___ Provided data

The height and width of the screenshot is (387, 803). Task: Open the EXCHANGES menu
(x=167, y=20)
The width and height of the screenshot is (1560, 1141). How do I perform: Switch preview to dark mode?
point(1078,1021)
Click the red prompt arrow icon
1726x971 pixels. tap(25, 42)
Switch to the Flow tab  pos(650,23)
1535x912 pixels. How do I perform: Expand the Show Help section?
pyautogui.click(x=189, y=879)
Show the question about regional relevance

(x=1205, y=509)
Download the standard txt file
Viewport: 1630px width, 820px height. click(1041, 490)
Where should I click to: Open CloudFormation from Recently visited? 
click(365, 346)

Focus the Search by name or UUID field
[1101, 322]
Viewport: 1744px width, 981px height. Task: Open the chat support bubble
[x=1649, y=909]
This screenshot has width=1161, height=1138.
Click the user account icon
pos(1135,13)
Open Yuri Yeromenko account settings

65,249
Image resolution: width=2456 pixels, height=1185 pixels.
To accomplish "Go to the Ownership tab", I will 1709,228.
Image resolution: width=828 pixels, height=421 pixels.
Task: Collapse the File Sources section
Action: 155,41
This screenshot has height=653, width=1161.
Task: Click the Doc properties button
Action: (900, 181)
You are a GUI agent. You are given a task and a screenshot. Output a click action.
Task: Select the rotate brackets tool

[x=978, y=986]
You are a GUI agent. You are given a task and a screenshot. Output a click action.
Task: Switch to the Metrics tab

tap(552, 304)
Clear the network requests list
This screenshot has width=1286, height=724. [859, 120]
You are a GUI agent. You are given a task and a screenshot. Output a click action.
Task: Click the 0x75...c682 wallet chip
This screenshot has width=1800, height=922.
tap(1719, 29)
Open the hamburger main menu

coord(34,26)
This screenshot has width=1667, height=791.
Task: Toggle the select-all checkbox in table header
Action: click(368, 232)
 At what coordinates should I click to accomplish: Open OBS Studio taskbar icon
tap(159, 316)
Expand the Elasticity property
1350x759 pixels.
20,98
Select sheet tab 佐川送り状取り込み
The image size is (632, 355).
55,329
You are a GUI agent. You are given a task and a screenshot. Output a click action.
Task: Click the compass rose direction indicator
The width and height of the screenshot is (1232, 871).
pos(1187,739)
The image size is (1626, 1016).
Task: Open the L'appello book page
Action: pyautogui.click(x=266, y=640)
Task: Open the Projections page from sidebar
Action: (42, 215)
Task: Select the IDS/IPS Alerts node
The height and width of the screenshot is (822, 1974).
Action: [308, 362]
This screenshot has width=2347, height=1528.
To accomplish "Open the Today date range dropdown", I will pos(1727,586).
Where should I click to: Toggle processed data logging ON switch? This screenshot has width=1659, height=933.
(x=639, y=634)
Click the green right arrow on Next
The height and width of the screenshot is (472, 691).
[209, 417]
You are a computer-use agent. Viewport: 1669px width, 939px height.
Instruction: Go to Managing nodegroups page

______

Type the records out again. Match them exactly.

The height and width of the screenshot is (387, 803). Task: Open the EXCHANGES menu
(x=167, y=20)
The width and height of the screenshot is (1560, 1141). How do I perform: Switch preview to dark mode?
point(1078,1021)
Click the red prompt arrow icon
1726x971 pixels. tap(25, 42)
Switch to the Flow tab  pos(650,23)
1535x912 pixels. How do I perform: Expand the Show Help section?
pyautogui.click(x=189, y=879)
Show the question about regional relevance

(x=1205, y=509)
Download the standard txt file
Viewport: 1630px width, 820px height. click(1041, 490)
Where should I click to: Open CloudFormation from Recently visited? 
click(365, 346)

Focus the Search by name or UUID field
[1101, 322]
Viewport: 1744px width, 981px height. Task: Open the chat support bubble
[x=1649, y=909]
This screenshot has width=1161, height=1138.
Click the user account icon
pos(1135,13)
Open Yuri Yeromenko account settings

65,249
Image resolution: width=2456 pixels, height=1185 pixels.
To accomplish "Go to the Ownership tab", I will 1709,228.
Image resolution: width=828 pixels, height=421 pixels.
Task: Collapse the File Sources section
Action: 155,41
This screenshot has height=653, width=1161.
Task: Click the Doc properties button
Action: (900, 181)
You are a GUI agent. You are given a task and a screenshot. Output a click action.
Task: Select the rotate brackets tool

[x=978, y=986]
You are a GUI agent. You are given a task and a screenshot. Output a click action.
Task: Switch to the Metrics tab

tap(552, 304)
Clear the network requests list
This screenshot has width=1286, height=724. [859, 120]
You are a GUI agent. You are given a task and a screenshot. Output a click action.
Task: Click the 0x75...c682 wallet chip
This screenshot has width=1800, height=922.
tap(1719, 29)
Open the hamburger main menu

coord(34,26)
This screenshot has width=1667, height=791.
Task: Toggle the select-all checkbox in table header
Action: click(368, 232)
 At what coordinates should I click to accomplish: Open OBS Studio taskbar icon
tap(159, 316)
Expand the Elasticity property
1350x759 pixels.
20,98
Select sheet tab 佐川送り状取り込み
The image size is (632, 355).
55,329
You are a GUI agent. You are given a task and a screenshot. Output a click action.
Task: Click the compass rose direction indicator
The width and height of the screenshot is (1232, 871).
pos(1187,739)
The image size is (1626, 1016).
Task: Open the L'appello book page
Action: pyautogui.click(x=266, y=640)
Task: Open the Projections page from sidebar
Action: (42, 215)
Task: Select the IDS/IPS Alerts node
The height and width of the screenshot is (822, 1974).
Action: [308, 362]
This screenshot has width=2347, height=1528.
To accomplish "Open the Today date range dropdown", I will pos(1727,586).
Where should I click to: Toggle processed data logging ON switch? This screenshot has width=1659, height=933.
(x=639, y=634)
Click the green right arrow on Next
The height and width of the screenshot is (472, 691).
[209, 417]
You are a computer-use agent. Viewport: 1669px width, 939px height.
Instruction: Go to Managing nodegroups page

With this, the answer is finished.